STATED GOAL
Copy out every line of the rows below that contains the string "order". Treat uppercase and lowercase as different.

MATERIAL FOR THIS TASK

* BEGIN *

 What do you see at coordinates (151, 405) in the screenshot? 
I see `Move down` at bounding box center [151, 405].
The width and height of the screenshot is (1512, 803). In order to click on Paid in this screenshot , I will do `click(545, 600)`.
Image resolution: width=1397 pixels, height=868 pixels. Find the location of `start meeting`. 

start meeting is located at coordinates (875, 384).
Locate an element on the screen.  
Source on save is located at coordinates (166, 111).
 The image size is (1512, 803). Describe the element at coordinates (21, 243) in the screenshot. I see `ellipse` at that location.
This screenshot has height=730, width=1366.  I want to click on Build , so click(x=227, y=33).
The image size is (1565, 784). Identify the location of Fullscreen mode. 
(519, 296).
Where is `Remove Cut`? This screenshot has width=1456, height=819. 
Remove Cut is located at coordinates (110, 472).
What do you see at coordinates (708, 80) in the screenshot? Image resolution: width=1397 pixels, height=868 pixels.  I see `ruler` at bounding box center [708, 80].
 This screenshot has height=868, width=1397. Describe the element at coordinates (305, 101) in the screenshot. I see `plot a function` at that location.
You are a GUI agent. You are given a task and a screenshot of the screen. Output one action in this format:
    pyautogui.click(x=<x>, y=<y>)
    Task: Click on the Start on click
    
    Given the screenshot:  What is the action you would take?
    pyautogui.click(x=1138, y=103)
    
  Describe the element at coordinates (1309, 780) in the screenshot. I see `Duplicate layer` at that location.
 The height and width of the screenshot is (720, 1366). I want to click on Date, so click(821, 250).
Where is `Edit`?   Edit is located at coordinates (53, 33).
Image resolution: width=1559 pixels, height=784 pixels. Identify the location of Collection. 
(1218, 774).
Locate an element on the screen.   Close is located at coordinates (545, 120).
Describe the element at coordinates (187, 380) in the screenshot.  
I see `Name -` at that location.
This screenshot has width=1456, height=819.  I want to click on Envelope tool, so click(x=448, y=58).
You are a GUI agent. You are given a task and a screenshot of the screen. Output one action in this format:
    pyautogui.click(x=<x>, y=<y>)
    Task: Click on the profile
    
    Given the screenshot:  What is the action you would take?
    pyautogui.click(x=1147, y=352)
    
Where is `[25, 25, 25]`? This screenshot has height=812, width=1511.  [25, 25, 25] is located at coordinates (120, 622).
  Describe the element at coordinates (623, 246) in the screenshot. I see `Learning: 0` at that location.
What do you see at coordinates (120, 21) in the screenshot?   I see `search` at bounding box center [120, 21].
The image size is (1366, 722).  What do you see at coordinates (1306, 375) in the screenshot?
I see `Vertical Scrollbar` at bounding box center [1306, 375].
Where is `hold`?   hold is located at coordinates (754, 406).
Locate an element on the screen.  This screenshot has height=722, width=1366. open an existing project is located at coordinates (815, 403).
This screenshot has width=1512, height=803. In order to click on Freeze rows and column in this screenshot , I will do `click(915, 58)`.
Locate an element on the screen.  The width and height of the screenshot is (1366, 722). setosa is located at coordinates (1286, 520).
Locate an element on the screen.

* END *

RESULT
The width and height of the screenshot is (1512, 803). In order to click on Paid in this screenshot , I will do `click(545, 600)`.
This screenshot has width=1512, height=803. In order to click on Freeze rows and column in this screenshot , I will do `click(915, 58)`.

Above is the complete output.